> **Given problem A**
Copy out the records from the line containing "You are a GUI" through the end of the records, leaving out the pictures.

> **Excerpted passage**
— Begin —

I've been working on syllabi and assignments yesterday and today. Yesterday, I worked mostly on Fiction Writing--largely taking into account the feedback I got from students that they wanted more writing exercises from the beginning, less reading. I'm still giving a fair amount of reading, but I've significantly codified what I want students to look for and note when they do read, focusing on elements of the story construction and craft. I'm also trying to tie the choice of reading to the writing exercises--and I'm giving them specific at-home exercises to work on, in addition to writing their stories. So not only was I working on the assignment schedule--which I like, I think, though I need to check it again when I've been away from it for a while--I also was reworking some of the handouts and creating new ones, essentially one for each of the literary elements I want them to locate in the readings.
NOTE: I actually wrote this one ages ago, but it seems I never posted it--or if I did, I used a different title and now don't recognize it. Do I repeat myself?
In any event, I wanted to note that I was doing some "real" reading (of the "I have to use the intellectual side of my brain" variety) and had an idea about how I wanted to make the 101 students work through their reading so, as I said...
I've been following that approach myself, to see how it feels. It is--as former student Natasha once said
about reading logs--hell on a stick, but damned if it doesn't work. I read and annotate the text like I normally do, using all my own little notations (arrows, stars, and so on) and writing comments in the margins--but then I go back over my own annotations and expand on them in a notebook, revisiting thoughts, working on questions, making connections. The expansion on the annotations truly does help me hold on to ideas better, longer.
Of course, I know students won 't be able to do as much as I do, or get as much out of it, but I'm hoping the practice helps. I've formatted the prompts for their expanded annotations to focus their attention on writing out their understanding of what the author has to say: that's always the trick, to get them past mere summary or superficial paraphrasing. I don't know if this will work any better than the hundred or so other things I've tried, but we'll see.

— End —

> **Given problem B**
Answer these questions on the passage about course planning:
(i) Which course did the writer work on mostly yesterday?
(ii) What did former student Natasha call reading logs?
(iii) Where does the writer expand on the annotations after going back over them?

> **Data records**
— Begin —

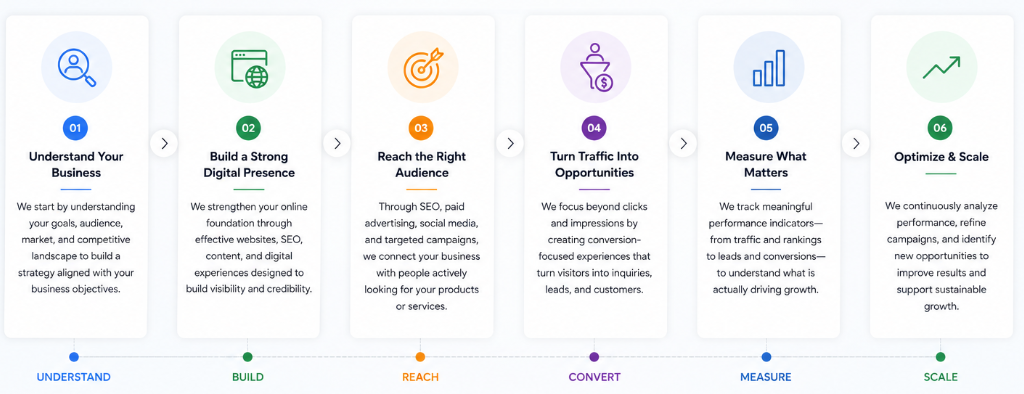Open the purple funnel dollar icon
Image resolution: width=1024 pixels, height=394 pixels.
[596, 67]
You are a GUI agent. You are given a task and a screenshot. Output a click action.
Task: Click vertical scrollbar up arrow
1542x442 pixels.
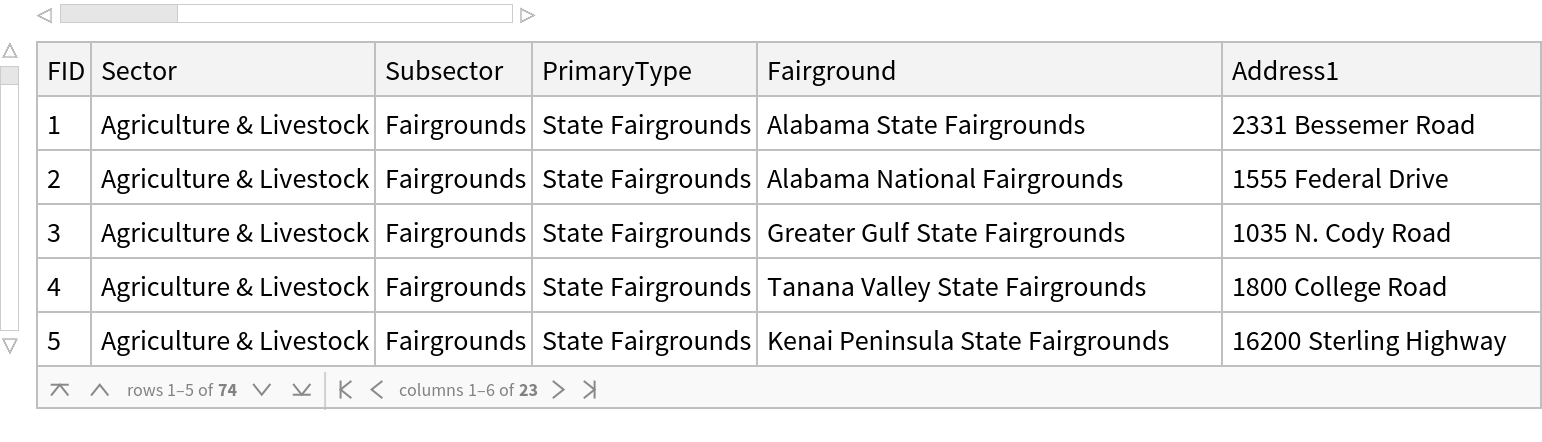(10, 51)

— End —

> **Full answer A**
You are a GUI agent. You are given a task and a screenshot. Output a click action.
Task: Click vertical scrollbar up arrow
1542x442 pixels.
(10, 51)

> **Full answer B**
(i) Fiction Writing
(ii) Hell on a stick
(iii) In a notebook